◆ Supplied material
|---|
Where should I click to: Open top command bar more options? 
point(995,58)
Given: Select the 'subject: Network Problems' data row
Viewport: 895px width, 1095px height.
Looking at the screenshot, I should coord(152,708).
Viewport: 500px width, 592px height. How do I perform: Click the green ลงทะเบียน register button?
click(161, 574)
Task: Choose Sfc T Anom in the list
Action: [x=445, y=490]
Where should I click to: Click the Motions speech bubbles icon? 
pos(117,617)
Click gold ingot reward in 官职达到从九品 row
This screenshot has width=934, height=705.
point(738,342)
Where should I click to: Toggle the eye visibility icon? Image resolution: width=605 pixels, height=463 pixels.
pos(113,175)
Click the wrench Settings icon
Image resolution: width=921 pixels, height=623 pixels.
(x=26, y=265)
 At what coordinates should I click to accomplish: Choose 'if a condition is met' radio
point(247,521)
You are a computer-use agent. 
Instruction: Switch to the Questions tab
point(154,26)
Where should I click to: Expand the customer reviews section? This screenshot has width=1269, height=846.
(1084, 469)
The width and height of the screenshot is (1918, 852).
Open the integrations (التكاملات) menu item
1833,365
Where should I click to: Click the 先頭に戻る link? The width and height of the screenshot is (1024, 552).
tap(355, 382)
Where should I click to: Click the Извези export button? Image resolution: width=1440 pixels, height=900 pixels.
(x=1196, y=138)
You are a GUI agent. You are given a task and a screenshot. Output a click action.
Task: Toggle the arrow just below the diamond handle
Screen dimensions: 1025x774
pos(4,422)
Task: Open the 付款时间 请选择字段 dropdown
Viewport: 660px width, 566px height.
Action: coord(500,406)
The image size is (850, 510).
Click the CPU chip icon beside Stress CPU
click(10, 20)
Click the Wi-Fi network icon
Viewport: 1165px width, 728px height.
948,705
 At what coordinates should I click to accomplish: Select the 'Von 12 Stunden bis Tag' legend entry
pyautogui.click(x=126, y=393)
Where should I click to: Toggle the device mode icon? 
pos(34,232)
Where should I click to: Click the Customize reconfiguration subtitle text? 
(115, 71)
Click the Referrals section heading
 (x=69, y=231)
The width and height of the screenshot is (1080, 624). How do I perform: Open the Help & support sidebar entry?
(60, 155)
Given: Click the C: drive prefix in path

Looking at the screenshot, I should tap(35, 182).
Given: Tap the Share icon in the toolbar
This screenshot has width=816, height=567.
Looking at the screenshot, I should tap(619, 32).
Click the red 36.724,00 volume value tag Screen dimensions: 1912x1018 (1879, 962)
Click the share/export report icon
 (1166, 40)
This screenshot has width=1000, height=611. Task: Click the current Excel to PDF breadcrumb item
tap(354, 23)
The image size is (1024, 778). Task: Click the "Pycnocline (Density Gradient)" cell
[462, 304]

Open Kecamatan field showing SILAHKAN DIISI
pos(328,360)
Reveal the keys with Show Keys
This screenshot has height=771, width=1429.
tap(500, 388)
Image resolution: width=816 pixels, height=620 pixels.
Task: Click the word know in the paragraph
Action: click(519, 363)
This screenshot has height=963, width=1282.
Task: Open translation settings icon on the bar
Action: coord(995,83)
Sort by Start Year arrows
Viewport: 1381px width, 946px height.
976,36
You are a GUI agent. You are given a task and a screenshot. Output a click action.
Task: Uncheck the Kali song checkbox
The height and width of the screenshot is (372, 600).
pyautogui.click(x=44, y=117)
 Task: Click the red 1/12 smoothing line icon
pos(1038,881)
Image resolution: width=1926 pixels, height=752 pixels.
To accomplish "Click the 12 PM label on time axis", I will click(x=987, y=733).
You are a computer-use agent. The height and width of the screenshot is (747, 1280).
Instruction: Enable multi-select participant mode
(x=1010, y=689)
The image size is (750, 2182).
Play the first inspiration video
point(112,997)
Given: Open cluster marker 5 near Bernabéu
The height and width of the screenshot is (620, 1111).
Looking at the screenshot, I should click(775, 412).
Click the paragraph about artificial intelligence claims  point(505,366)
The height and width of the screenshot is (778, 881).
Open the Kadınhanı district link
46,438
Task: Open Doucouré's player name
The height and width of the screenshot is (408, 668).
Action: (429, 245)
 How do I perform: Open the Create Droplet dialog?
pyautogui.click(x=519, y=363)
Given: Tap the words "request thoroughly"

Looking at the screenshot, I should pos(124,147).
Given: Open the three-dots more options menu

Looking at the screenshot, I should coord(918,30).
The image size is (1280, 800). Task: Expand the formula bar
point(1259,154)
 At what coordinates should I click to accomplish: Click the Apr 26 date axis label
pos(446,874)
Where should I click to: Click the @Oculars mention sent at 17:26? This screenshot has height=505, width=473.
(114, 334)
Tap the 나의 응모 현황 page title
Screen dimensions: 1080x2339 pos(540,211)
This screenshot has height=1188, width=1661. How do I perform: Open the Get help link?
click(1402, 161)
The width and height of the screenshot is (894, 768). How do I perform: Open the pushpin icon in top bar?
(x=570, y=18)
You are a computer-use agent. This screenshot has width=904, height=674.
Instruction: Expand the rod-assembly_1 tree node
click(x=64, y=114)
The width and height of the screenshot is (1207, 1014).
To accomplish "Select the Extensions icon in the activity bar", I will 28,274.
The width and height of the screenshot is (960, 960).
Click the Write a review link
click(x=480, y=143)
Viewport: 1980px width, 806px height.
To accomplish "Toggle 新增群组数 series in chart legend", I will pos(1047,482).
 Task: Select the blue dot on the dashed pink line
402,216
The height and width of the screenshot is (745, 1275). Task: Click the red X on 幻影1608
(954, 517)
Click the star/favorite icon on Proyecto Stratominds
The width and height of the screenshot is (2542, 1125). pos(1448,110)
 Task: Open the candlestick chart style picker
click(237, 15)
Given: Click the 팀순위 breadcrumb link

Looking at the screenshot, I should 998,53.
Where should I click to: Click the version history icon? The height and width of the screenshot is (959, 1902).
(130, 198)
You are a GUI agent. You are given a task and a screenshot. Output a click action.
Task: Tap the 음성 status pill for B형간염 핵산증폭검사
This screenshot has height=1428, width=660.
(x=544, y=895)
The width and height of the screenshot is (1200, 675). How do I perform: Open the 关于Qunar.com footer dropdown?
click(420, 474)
|---|
◆ Directions for this task
Find each line above with the string "computer", then report how many there are. Write only the number.

◆ Written answer
3